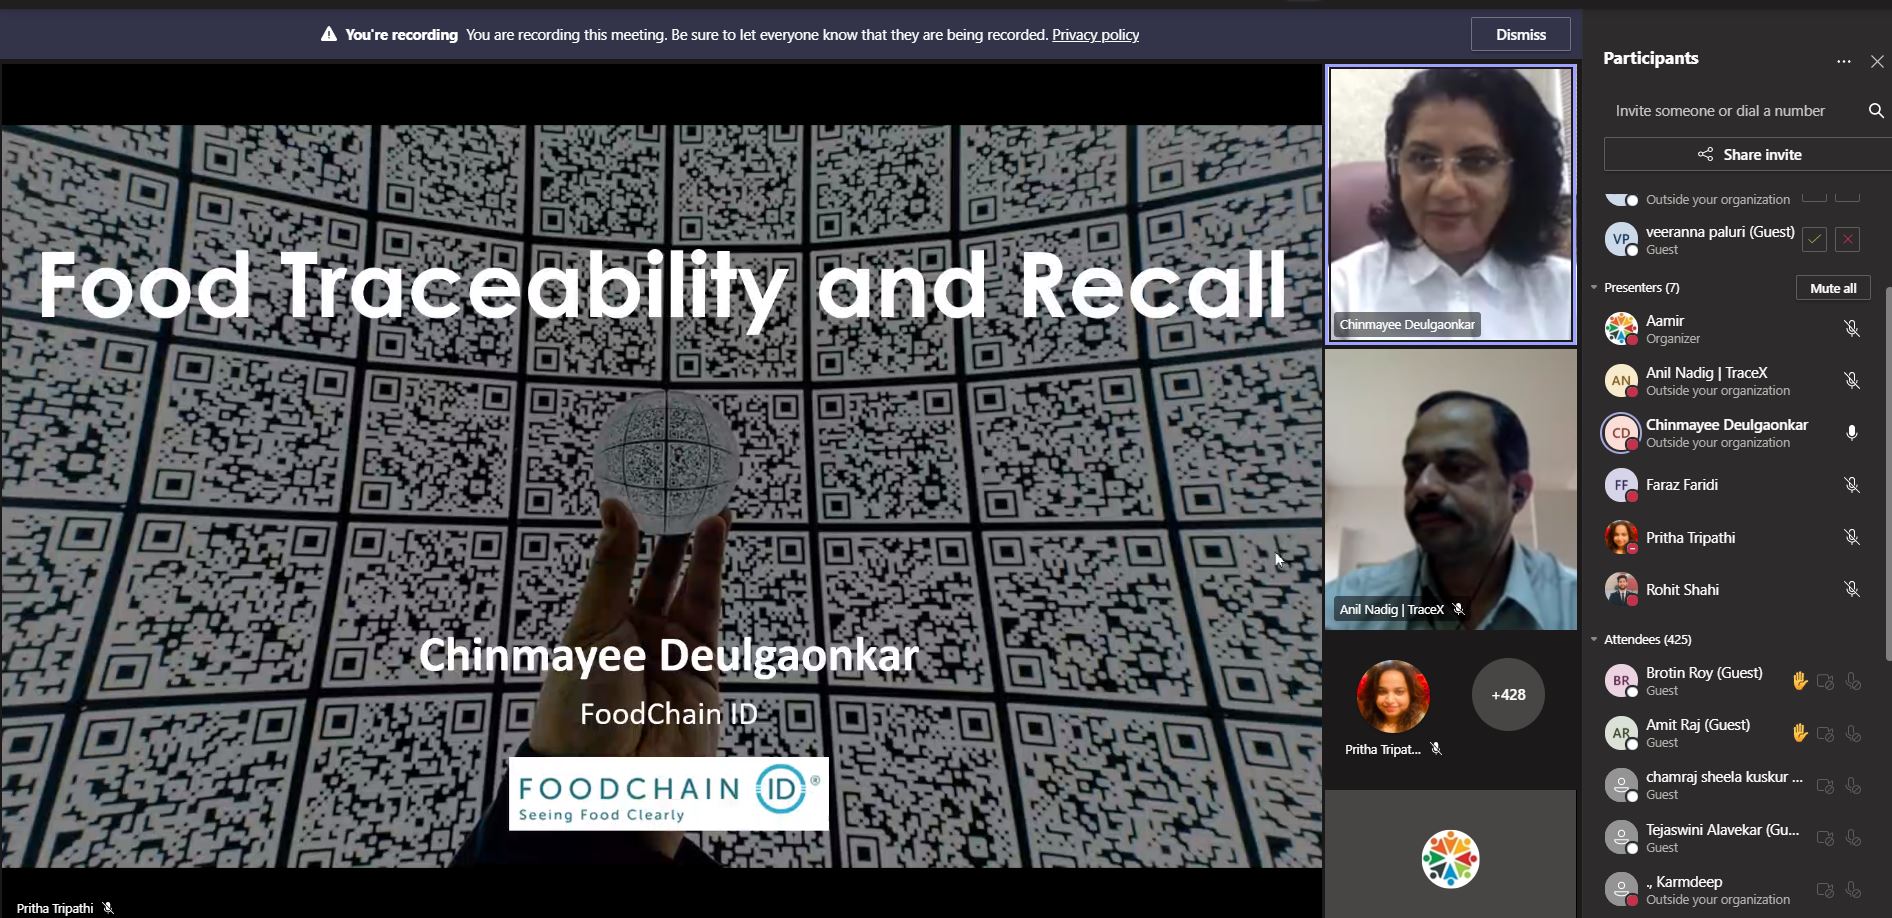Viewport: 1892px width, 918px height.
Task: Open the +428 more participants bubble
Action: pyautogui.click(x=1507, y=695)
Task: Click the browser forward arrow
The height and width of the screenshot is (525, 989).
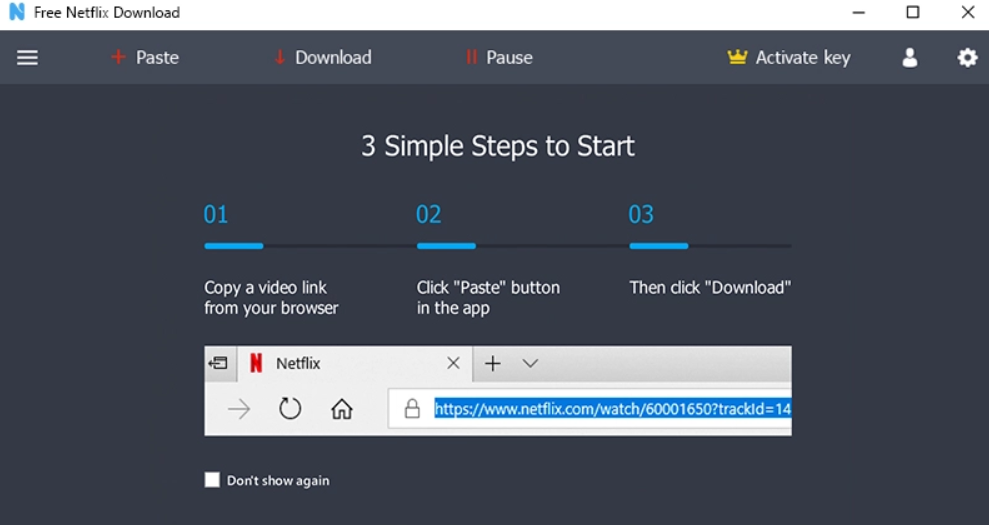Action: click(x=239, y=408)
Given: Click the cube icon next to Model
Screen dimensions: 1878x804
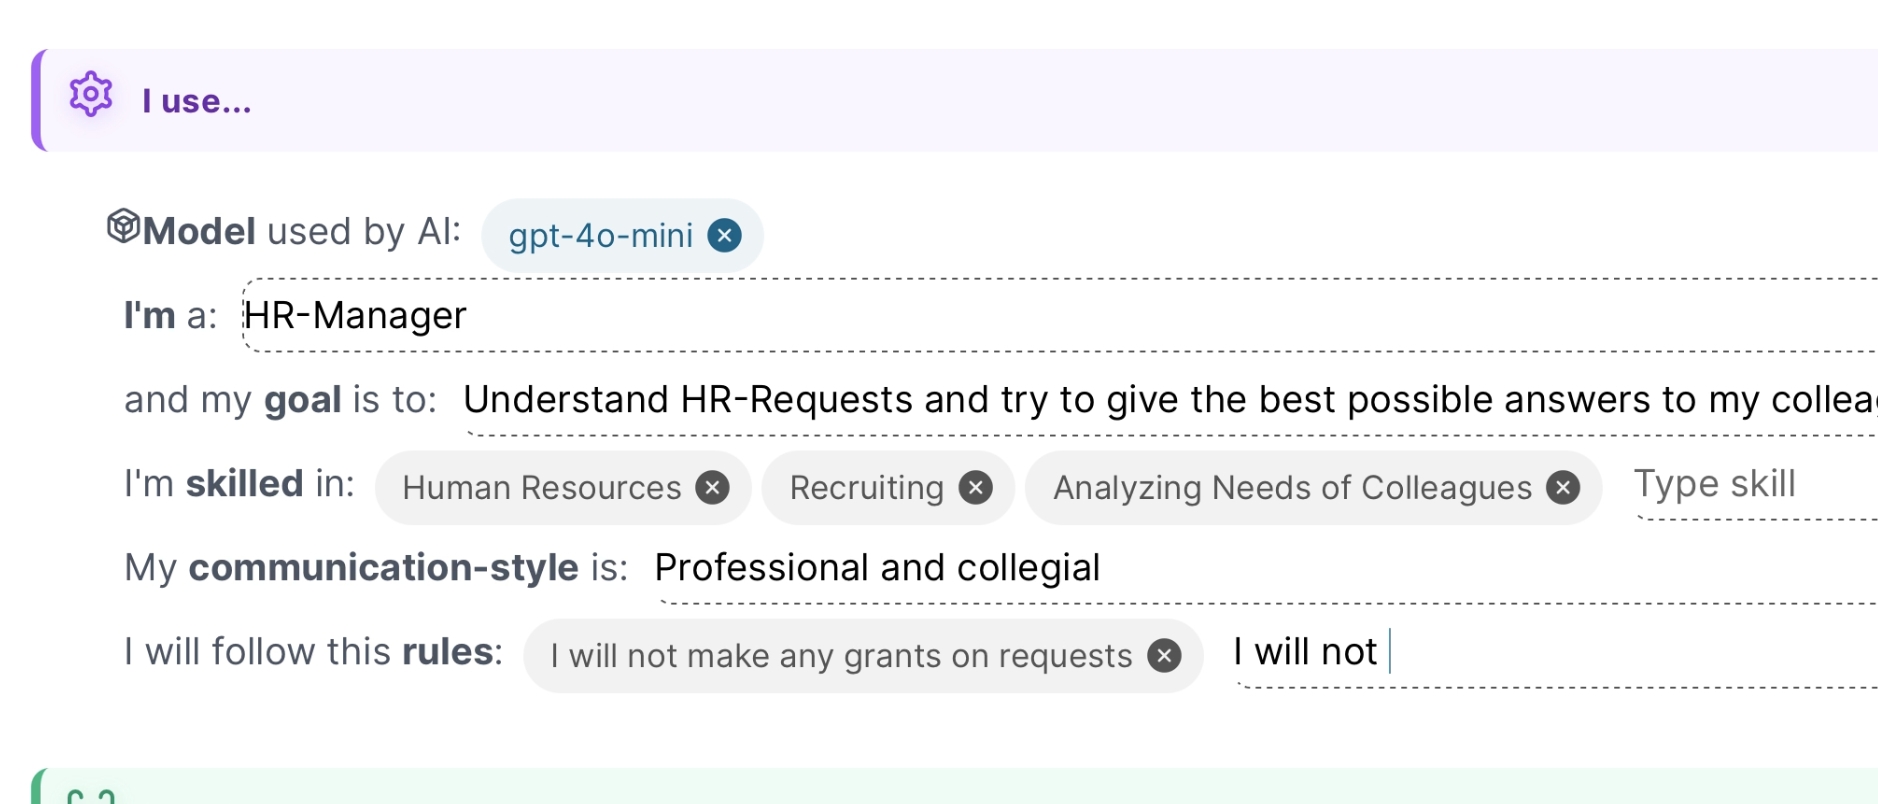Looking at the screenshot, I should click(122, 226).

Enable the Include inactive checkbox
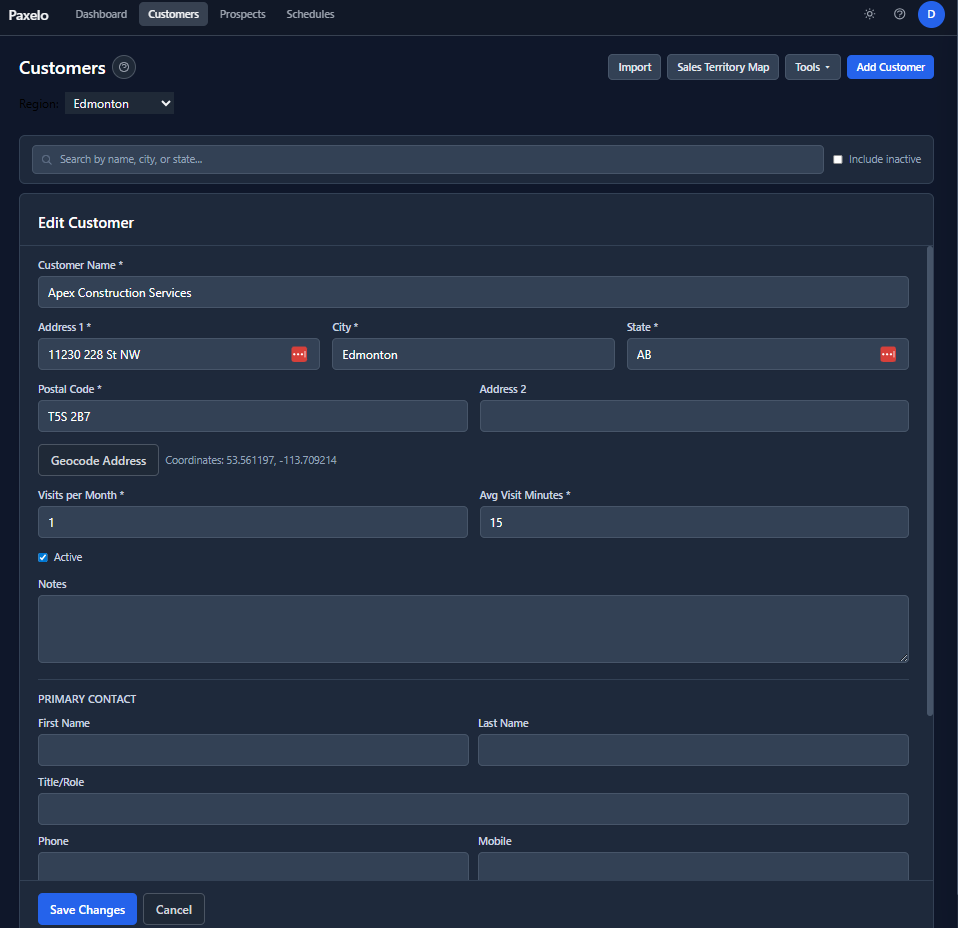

________________________

Pictures are to be left out when the lines from the one containing "Task: Click the browser forward arrow" through the end of the records above are repeated exactly; no other line is wanted.

-- Written response --
Task: Click the browser forward arrow
The height and width of the screenshot is (525, 989).
Action: click(x=239, y=408)
Given: Click the cube icon next to Model
Screen dimensions: 1878x804
Looking at the screenshot, I should click(122, 226).

Enable the Include inactive checkbox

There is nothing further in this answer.